Desde que o marido faleceu, há cerca de 35 anos, que São vive sozinha, numa freguesia do concelho de Tondela. A casa, onde viveu com o marido e onde criou os três filhos, tem em redor a horta, que aos 85 anos ainda cultiva, seguida de centenas de eucaliptos que, quando o vento sopra com mais intensidade, “fazem muito barulho”. Mas, apesar do lugar, a idosa afirma que quer continuar a viver ali. Em agosto passado, perdeu a companhia da vizinha mais próxima, que vivia numa das poucas casas que existem por perto.
No entanto, há uma companhia que nunca perde: o aparelho SOS da eGuard. Todos os dias, quando se levanta, coloca o fio ao pescoço e só volta a tirá-lo quando se deita. O ritual, que começou há cerca de quatro anos, já se tornou “automático”. “Isto é uma companhia que eu trago comigo e que já não posso viver sem ela”, assume. Antes de São ter o aparelho, os filhos bem tentaram que a mãe deixasse a casa, mas, perante a relutância da matriarca em dormir em casa deles, acabaram por desistir. Agora, estão todos mais descansados e Anunciação mais segura.

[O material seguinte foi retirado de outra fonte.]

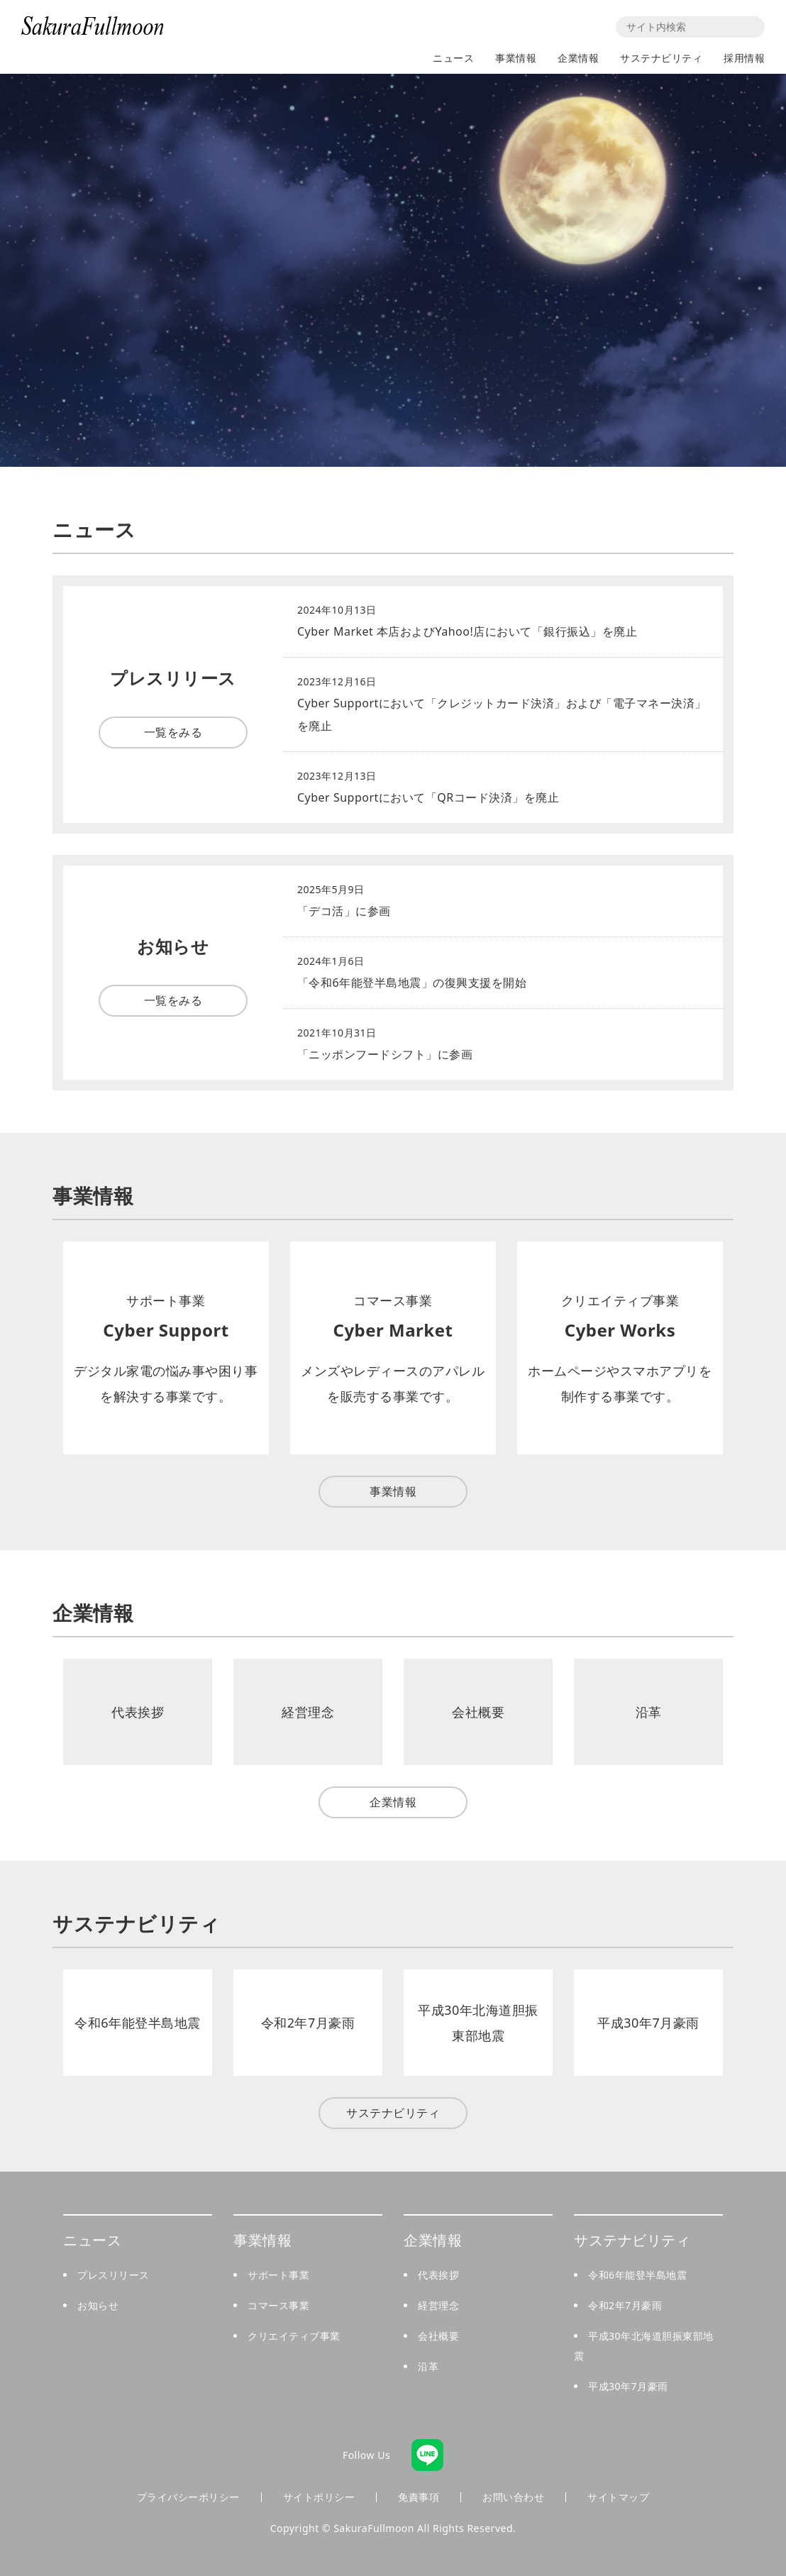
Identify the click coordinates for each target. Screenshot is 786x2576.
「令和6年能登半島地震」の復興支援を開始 (411, 982)
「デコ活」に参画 (344, 911)
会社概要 (438, 2336)
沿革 (428, 2366)
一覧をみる (173, 732)
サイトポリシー (319, 2497)
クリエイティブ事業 (294, 2336)
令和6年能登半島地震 (637, 2275)
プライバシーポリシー (188, 2497)
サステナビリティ (661, 58)
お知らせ (97, 2305)
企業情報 (578, 58)
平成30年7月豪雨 (628, 2386)
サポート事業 (278, 2275)
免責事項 (418, 2497)
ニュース (453, 58)
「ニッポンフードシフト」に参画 (385, 1054)
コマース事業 (278, 2305)
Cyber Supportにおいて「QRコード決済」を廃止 (428, 797)
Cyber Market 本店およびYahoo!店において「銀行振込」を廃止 (467, 631)
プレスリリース (113, 2275)
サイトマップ (618, 2497)
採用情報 (744, 58)
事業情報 (515, 58)
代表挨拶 (438, 2275)
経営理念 (438, 2305)
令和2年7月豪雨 (625, 2305)
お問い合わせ (513, 2497)
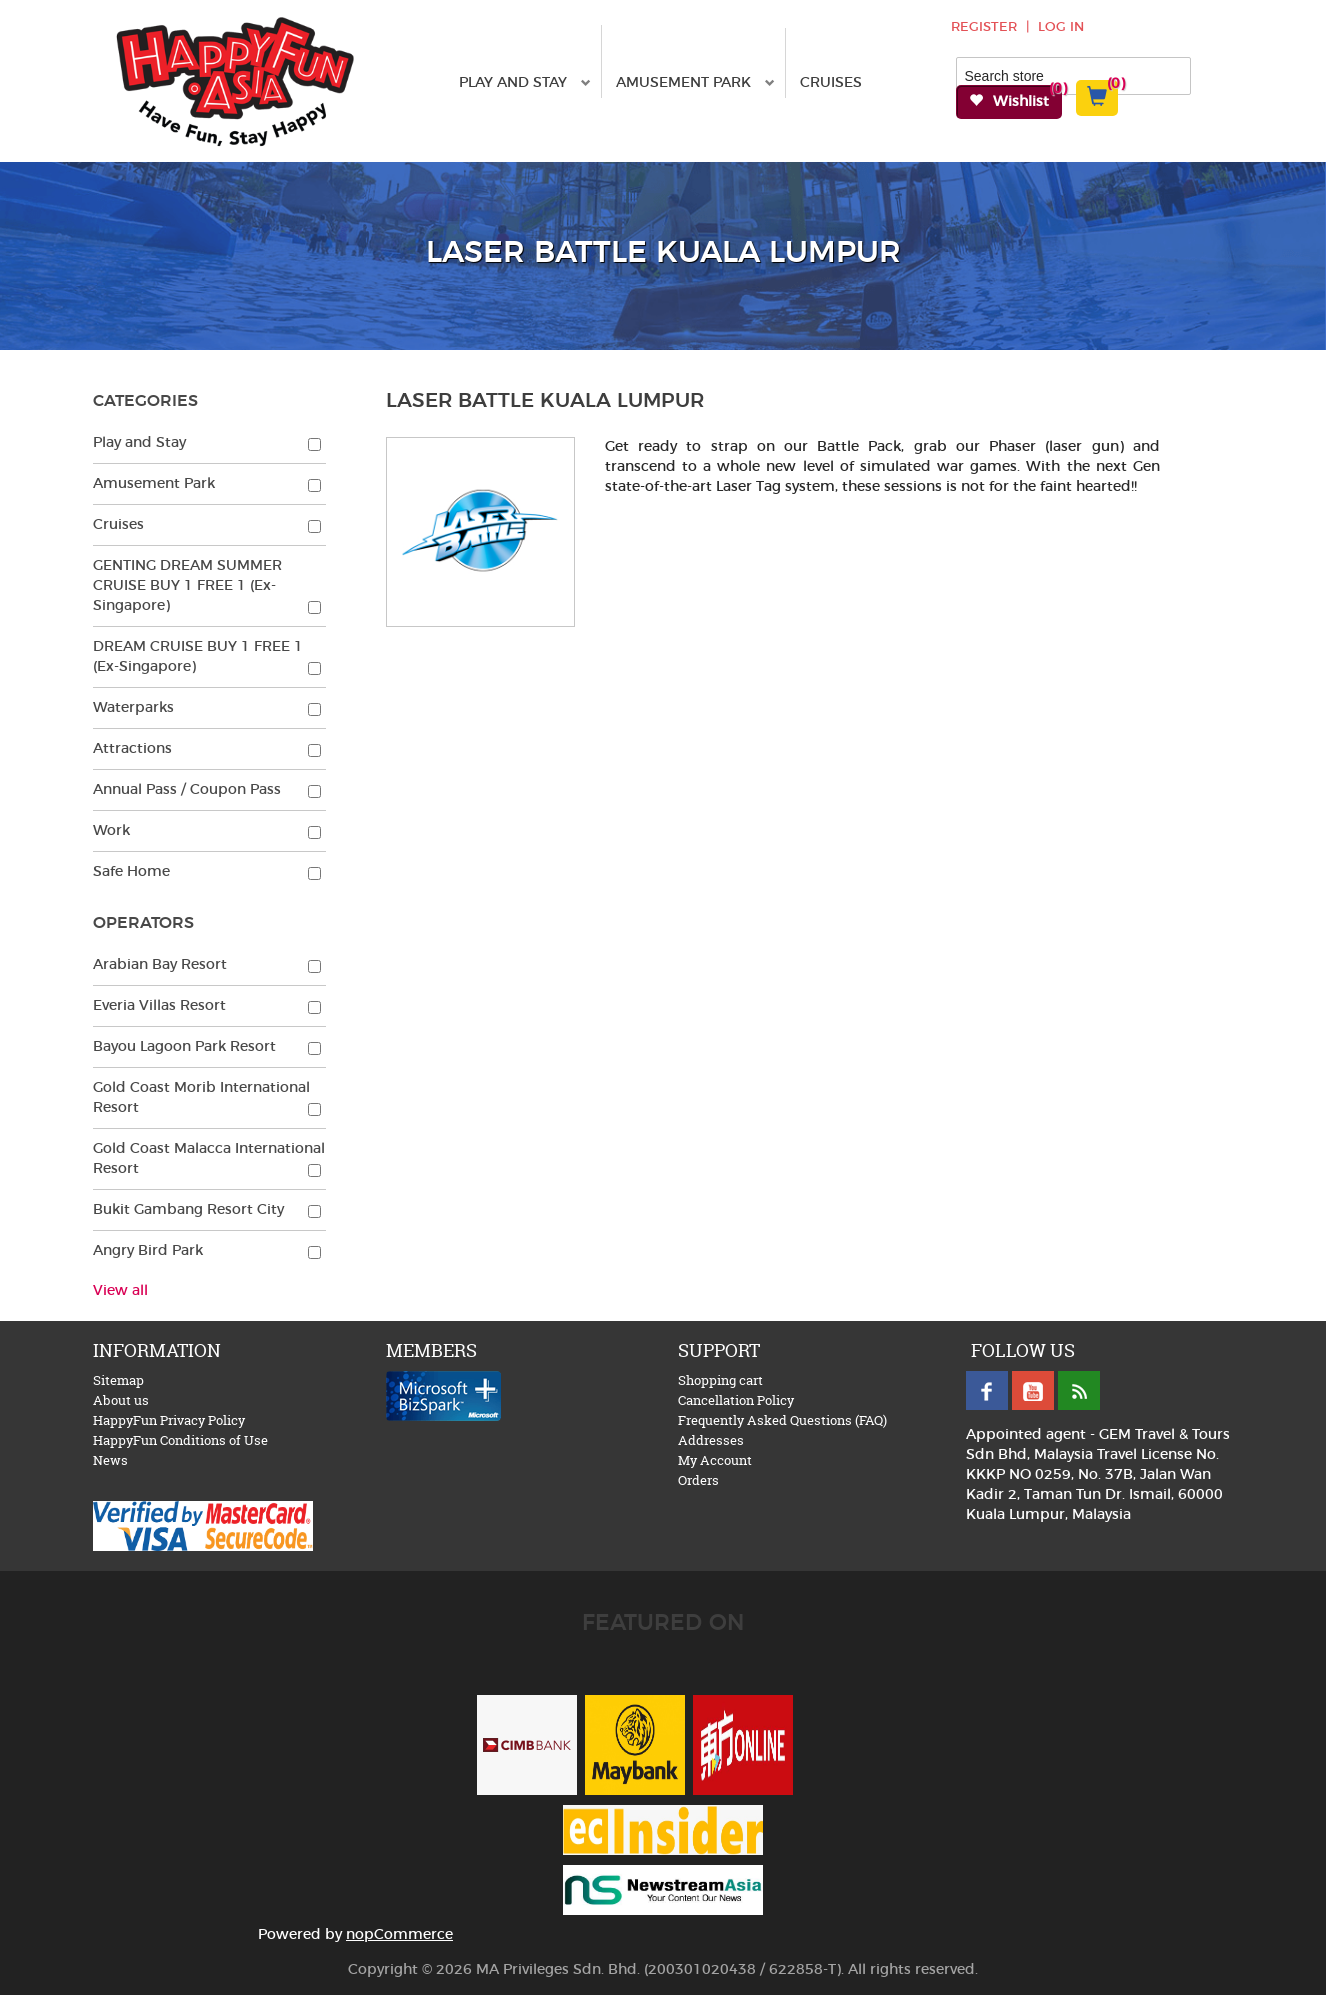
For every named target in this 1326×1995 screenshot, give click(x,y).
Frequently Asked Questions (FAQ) (782, 1420)
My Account (715, 1460)
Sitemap (118, 1380)
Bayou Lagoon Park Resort (184, 1047)
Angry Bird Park (148, 1251)
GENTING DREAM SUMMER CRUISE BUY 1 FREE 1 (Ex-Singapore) (187, 586)
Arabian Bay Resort (160, 965)
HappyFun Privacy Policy (169, 1420)
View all (120, 1291)
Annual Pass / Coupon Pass (187, 790)
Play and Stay (525, 83)
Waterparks (133, 708)
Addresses (711, 1440)
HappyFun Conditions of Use (180, 1440)
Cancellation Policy (736, 1400)
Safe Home (131, 872)
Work (111, 831)
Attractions (132, 749)
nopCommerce (399, 1935)
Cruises (831, 83)
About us (121, 1400)
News (110, 1460)
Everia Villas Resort (159, 1006)
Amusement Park (695, 83)
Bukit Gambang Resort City (188, 1210)
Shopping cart (720, 1380)
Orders (698, 1480)
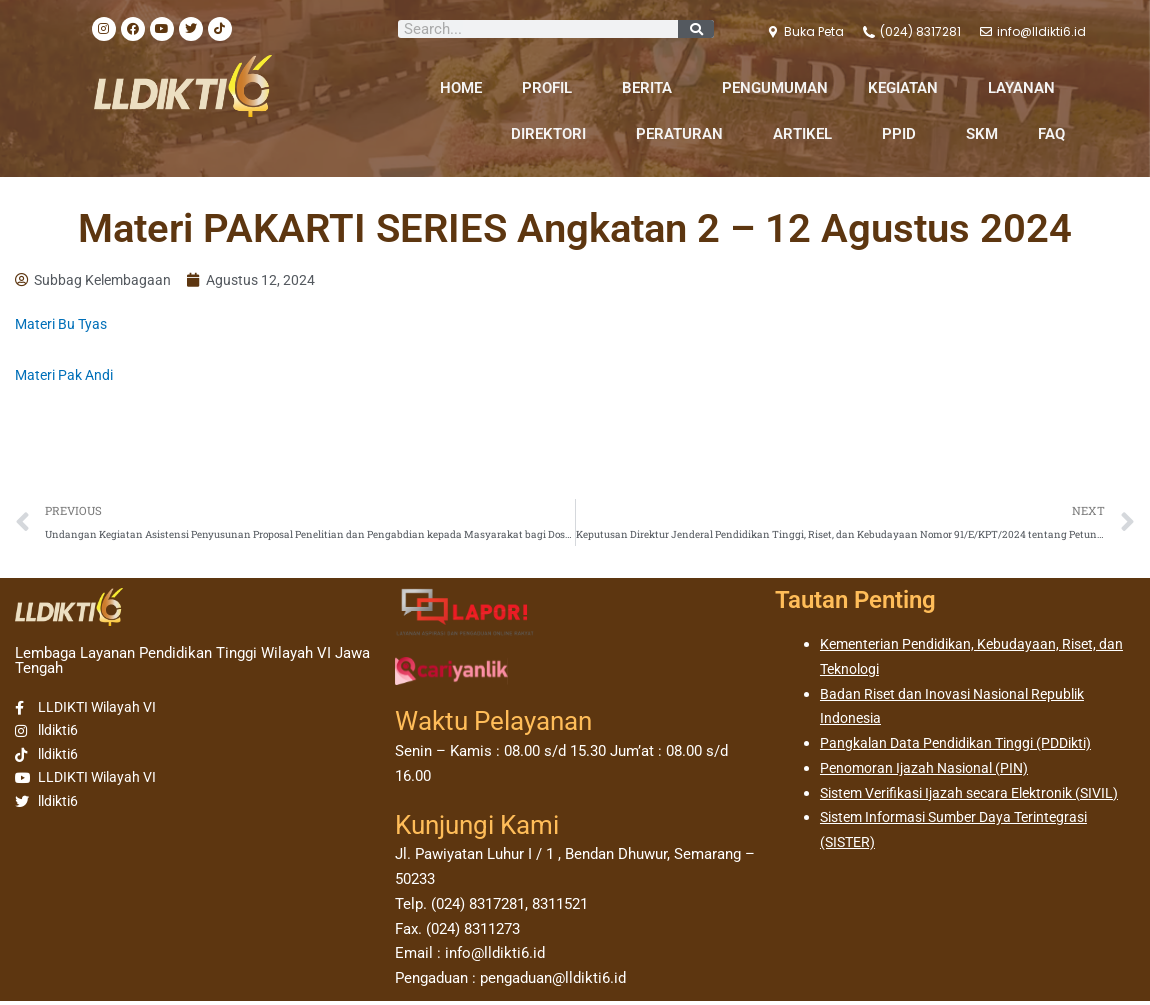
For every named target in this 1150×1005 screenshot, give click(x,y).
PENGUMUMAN (775, 88)
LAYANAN (1026, 88)
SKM (982, 134)
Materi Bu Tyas (64, 326)
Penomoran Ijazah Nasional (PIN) (931, 772)
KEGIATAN (908, 88)
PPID (904, 134)
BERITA (652, 88)
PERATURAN (684, 134)
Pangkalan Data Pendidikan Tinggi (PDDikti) (965, 747)
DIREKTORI (553, 134)
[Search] (696, 29)
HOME (461, 88)
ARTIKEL (807, 134)
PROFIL (552, 88)
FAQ (1051, 134)
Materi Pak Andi (68, 377)
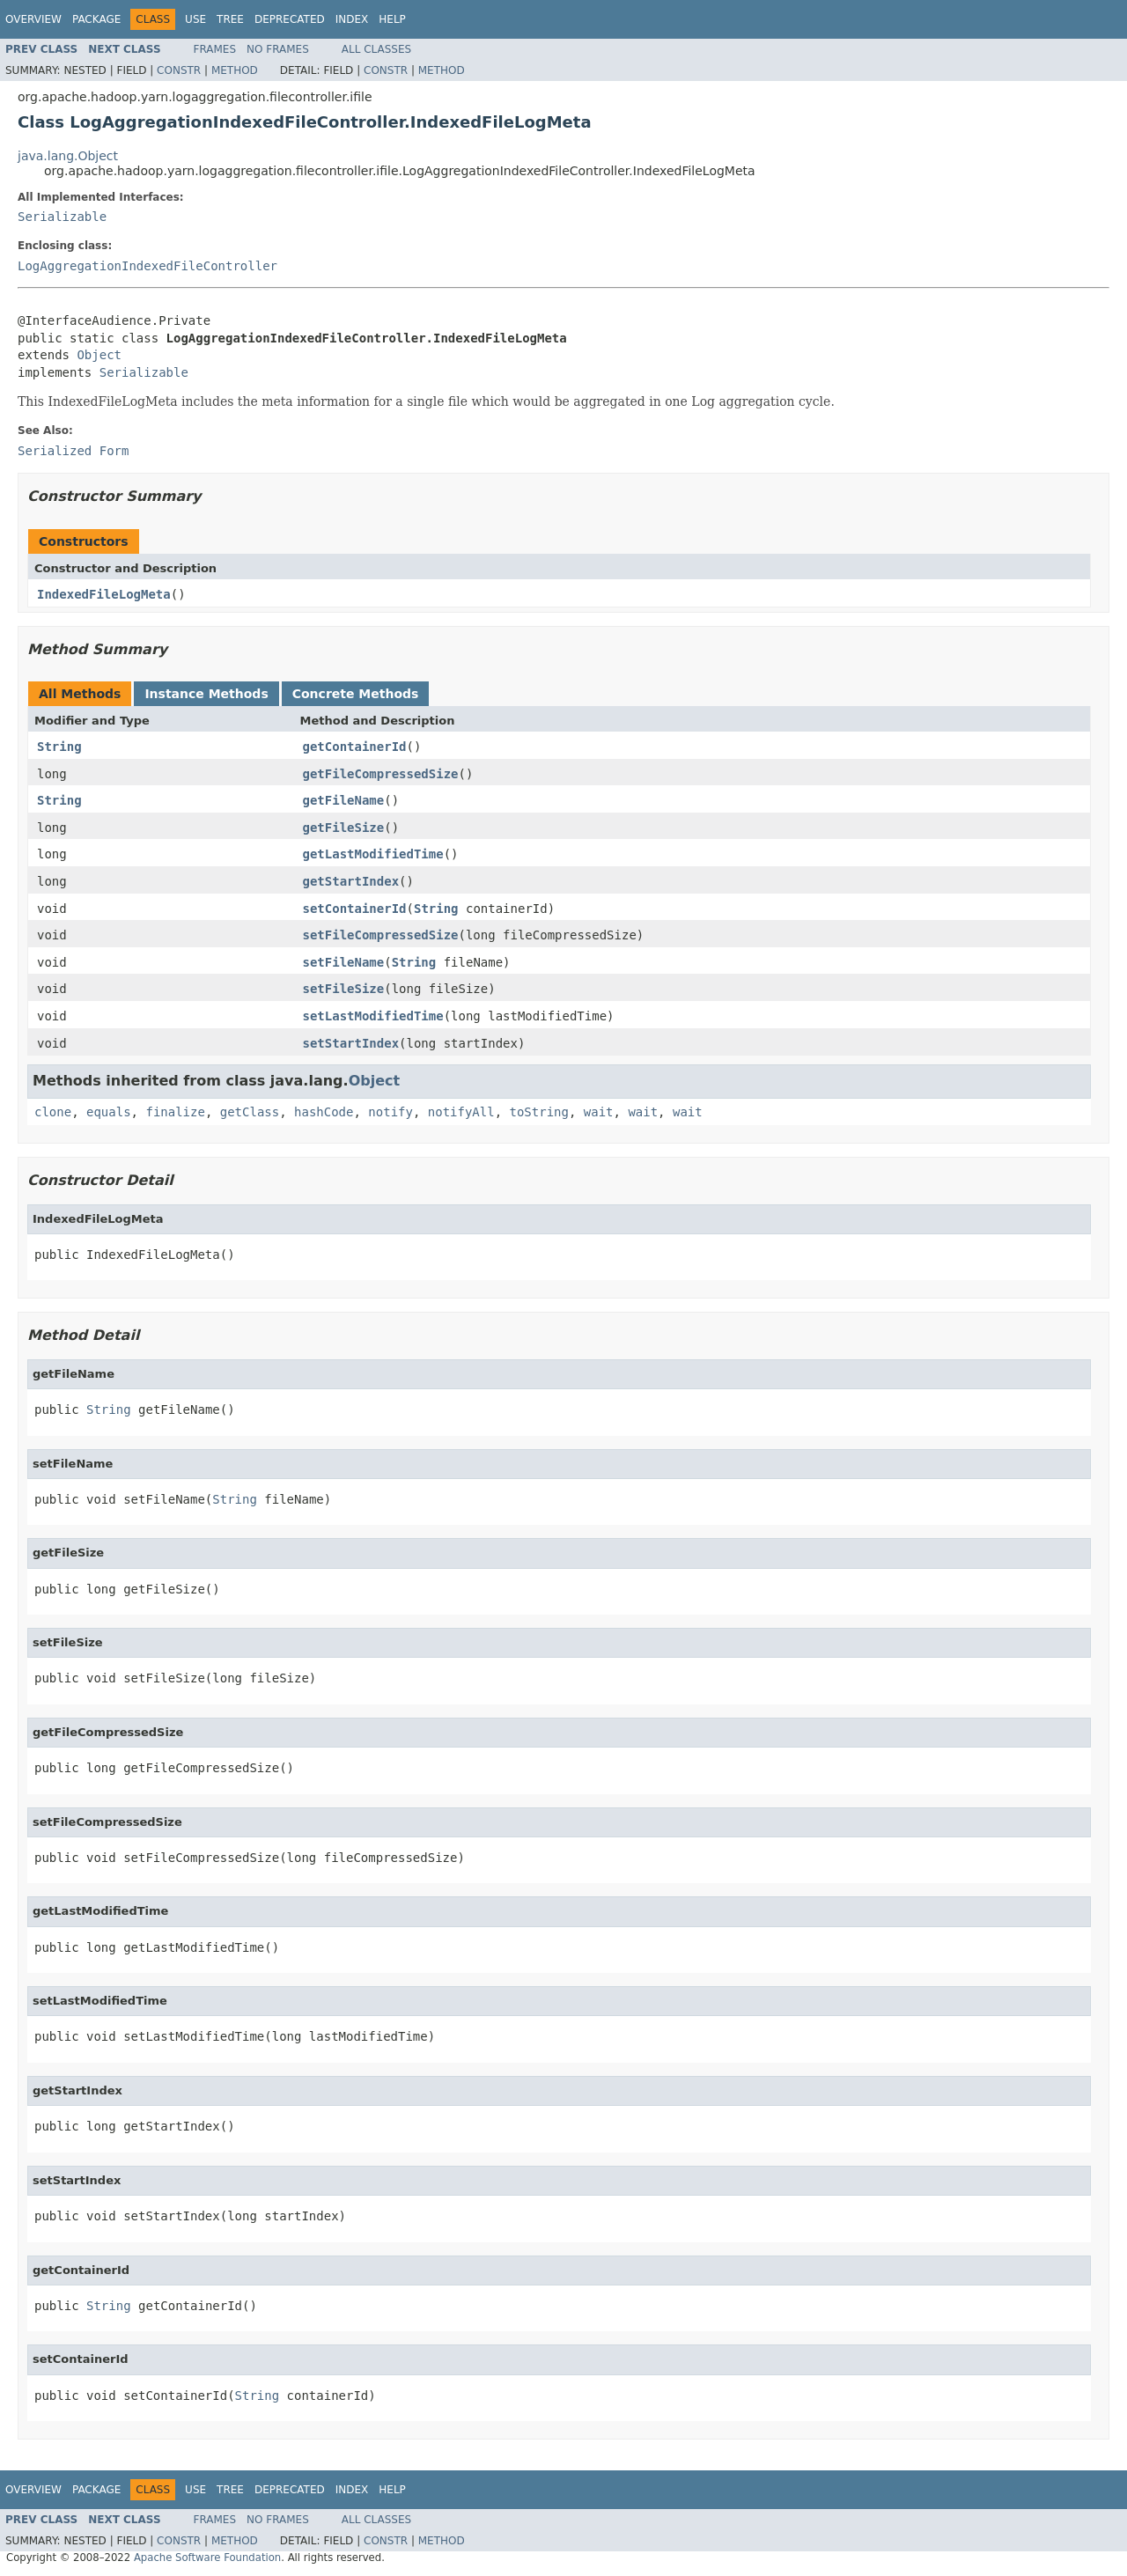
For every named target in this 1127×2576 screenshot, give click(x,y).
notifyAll (461, 1112)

Sentada no banco de pedra que tem no jardim, que fica na parte da frente da casa, põe a conversa em dia com os “amigos” e recorda a única ocasião em que precisou de acionar o botão SOS. Foi no segundo dia de 2024 e nunca mais se esqueceu. Quando acordou, a octogenária sentiu-se tonta. “Para ir à casa de banho tinha de me segurar às paredes todas. Não me segurava de maneira nenhuma”, recorda. Encostada “aqui” e “ali”, Anunciação preparou-se e acionou o botão. “Veio a GNR e trouxe logo os bombeiros. O aparelho salvou-me a vida”, afirma São.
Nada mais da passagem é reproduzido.